These unresolved ethical issues raise questions about the Department’s ethics review process.  Whitehouse continues, “As a more general proposition, when a political appointee ignores ethics advice from the Department’s career officials, it would seem incumbent that the Department obtain a full factual declaration by the official explaining under oath his decision.  There should be a record made.”

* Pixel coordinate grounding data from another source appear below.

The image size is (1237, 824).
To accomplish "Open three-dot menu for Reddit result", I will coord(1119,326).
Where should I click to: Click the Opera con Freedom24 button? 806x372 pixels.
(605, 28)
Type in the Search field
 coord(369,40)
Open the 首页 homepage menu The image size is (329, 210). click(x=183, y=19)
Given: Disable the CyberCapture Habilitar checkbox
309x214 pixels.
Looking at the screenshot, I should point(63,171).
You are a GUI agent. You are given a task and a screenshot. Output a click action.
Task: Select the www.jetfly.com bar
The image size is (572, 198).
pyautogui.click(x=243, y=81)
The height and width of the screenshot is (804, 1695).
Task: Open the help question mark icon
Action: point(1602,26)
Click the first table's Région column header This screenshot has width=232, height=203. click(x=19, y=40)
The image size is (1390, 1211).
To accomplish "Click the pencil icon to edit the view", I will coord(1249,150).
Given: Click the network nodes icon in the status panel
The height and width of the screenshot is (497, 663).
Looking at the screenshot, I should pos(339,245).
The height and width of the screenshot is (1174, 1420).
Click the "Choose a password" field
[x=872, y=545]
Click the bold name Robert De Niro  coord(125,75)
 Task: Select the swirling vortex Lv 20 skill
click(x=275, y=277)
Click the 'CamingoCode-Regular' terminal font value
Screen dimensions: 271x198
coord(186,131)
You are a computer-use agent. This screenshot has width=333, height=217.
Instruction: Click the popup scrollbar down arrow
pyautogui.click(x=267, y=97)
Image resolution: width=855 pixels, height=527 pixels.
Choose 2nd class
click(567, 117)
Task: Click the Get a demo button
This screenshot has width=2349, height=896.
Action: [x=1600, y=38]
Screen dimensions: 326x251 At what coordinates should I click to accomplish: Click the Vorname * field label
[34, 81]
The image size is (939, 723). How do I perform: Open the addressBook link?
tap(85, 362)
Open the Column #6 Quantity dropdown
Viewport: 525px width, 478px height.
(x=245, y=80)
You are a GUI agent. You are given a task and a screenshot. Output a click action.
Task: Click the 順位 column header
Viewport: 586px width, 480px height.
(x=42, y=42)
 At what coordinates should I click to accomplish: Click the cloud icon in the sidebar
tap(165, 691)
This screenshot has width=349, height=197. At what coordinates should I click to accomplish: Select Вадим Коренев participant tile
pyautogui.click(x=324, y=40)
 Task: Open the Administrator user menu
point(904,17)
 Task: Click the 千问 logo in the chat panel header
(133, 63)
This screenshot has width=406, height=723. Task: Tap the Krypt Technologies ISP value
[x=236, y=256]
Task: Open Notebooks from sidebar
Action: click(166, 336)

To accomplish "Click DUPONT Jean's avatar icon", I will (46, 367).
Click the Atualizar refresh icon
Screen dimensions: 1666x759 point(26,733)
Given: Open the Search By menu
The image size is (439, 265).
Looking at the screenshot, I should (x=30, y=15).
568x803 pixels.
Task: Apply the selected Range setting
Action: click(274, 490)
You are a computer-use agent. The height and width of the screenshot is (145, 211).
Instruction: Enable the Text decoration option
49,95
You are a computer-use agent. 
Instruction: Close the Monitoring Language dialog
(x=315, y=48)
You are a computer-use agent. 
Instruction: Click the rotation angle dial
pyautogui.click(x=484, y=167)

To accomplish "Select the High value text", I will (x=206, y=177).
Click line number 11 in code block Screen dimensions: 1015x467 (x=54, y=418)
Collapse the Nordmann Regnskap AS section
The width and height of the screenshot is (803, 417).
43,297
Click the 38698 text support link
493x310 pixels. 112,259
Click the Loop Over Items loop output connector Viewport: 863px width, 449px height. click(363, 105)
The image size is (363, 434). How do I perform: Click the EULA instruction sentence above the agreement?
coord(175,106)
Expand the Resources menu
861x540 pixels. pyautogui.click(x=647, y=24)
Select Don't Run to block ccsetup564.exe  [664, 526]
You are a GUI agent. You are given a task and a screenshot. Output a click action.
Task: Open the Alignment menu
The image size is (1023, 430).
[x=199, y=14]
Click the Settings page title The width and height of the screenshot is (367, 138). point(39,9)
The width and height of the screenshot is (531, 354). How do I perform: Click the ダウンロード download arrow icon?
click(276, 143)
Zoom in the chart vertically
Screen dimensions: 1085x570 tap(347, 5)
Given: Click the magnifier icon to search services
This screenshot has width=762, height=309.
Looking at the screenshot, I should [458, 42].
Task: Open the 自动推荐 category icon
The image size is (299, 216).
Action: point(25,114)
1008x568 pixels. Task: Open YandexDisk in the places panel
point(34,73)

Full text of the senator’s letter is below.  A PDF copy is available here.  The letter follows a similar request made by Senator Whitehouse and other Senate Judiciary Democrats on January 11, 2019, available here

February 25, 2019

Mr. Michael E. Horowitz
Inspector General
U.S. Department of Justice Office of the Inspector General
950 Pennsylvania Avenue, NW, Suite 4706
Washington, D.C. 20530

Dear Inspector General Horowitz:

I write to follow up on a letter my Senate Judiciary colleagues and I sent you on January 11, 2019, regarding the procedures by which the Department of Justice (DOJ) assesses conflicts of interest of senior political appointees.  As summarized below, Matthew Whitaker’s testimony on February 8th before the House Judiciary Committee and recent media reports raise important questions related to the concerns expressed in that letter: 

  1. Did Mr. Whitaker provide DOJ ethics officials all necessary facts for them to evaluate his recusal obligations?
  2. Did DOJ ethics officials conduct a sufficiently thorough review of Mr. Whitaker’s background before advising him?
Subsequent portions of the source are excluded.